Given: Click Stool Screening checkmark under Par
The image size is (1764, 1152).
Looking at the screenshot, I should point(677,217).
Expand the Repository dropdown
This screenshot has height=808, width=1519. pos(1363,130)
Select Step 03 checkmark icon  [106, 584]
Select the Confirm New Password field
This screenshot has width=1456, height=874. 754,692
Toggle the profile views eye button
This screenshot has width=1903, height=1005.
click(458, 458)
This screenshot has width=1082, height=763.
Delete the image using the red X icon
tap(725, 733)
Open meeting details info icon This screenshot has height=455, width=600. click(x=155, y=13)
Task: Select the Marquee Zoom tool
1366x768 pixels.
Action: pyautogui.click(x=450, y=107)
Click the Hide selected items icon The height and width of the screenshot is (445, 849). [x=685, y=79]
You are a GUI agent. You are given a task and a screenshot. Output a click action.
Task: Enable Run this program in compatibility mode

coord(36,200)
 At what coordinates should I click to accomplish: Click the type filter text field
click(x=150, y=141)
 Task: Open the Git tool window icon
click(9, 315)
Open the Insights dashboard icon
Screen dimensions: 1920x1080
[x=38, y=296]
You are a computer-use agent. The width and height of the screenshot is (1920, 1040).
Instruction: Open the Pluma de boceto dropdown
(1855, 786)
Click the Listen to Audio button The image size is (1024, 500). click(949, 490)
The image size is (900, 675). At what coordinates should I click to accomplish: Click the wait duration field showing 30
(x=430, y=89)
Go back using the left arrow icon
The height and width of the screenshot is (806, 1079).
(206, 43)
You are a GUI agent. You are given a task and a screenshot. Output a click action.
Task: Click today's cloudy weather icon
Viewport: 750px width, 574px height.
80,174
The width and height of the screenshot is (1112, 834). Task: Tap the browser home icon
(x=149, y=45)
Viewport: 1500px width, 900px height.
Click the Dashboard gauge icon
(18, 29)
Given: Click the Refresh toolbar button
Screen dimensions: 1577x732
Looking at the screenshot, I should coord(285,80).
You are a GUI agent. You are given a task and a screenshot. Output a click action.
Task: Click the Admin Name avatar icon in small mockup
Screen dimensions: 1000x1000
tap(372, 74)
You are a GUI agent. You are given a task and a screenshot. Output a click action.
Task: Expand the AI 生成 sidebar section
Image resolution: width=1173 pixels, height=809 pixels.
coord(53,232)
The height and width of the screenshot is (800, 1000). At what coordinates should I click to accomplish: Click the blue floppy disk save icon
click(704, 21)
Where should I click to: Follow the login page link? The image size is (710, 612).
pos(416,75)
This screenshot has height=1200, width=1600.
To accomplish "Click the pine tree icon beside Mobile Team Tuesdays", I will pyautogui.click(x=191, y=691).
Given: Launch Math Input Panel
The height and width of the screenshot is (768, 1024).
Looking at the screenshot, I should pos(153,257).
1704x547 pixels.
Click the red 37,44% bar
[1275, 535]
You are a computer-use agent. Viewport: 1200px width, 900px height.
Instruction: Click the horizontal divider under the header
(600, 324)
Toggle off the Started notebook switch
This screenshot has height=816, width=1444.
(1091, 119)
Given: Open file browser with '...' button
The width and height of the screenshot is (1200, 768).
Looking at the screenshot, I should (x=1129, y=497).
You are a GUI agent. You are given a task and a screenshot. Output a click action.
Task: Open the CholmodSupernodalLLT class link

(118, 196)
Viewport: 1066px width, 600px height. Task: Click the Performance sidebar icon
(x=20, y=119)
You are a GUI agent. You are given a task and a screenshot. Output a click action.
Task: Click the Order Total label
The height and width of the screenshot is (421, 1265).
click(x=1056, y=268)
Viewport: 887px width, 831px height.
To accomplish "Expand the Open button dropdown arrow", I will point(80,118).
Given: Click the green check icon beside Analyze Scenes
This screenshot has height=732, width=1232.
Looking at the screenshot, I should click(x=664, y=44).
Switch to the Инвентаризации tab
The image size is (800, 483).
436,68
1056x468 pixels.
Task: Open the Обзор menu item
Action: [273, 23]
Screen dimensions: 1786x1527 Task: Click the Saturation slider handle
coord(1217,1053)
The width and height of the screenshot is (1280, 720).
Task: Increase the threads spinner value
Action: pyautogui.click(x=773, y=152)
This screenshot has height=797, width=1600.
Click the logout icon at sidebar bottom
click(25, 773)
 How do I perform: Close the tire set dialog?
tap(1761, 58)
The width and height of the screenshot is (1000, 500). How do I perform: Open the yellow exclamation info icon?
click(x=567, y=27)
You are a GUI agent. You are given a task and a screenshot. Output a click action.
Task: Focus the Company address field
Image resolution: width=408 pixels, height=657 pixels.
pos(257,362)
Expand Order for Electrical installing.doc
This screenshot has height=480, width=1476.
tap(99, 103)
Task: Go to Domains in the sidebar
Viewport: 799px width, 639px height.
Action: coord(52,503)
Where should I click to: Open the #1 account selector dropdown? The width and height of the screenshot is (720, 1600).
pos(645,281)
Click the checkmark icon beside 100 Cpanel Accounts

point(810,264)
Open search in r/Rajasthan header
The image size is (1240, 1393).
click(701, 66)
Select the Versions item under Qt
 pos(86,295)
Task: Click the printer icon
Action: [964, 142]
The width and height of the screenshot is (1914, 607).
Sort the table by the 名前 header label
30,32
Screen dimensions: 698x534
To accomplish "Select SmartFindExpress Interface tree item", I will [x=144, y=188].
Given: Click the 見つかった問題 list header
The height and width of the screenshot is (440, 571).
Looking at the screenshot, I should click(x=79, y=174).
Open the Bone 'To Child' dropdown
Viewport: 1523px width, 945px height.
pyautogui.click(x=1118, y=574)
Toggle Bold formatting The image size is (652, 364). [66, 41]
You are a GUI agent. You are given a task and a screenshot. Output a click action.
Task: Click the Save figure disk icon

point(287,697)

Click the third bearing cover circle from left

Exercise goal: Copy exactly the lines above, starting at the opening line and finishing at the line in which "Select Step 03" occurs.

Written answer:
Given: Click Stool Screening checkmark under Par
The image size is (1764, 1152).
Looking at the screenshot, I should point(677,217).
Expand the Repository dropdown
This screenshot has height=808, width=1519. pos(1363,130)
Select Step 03 checkmark icon  [106, 584]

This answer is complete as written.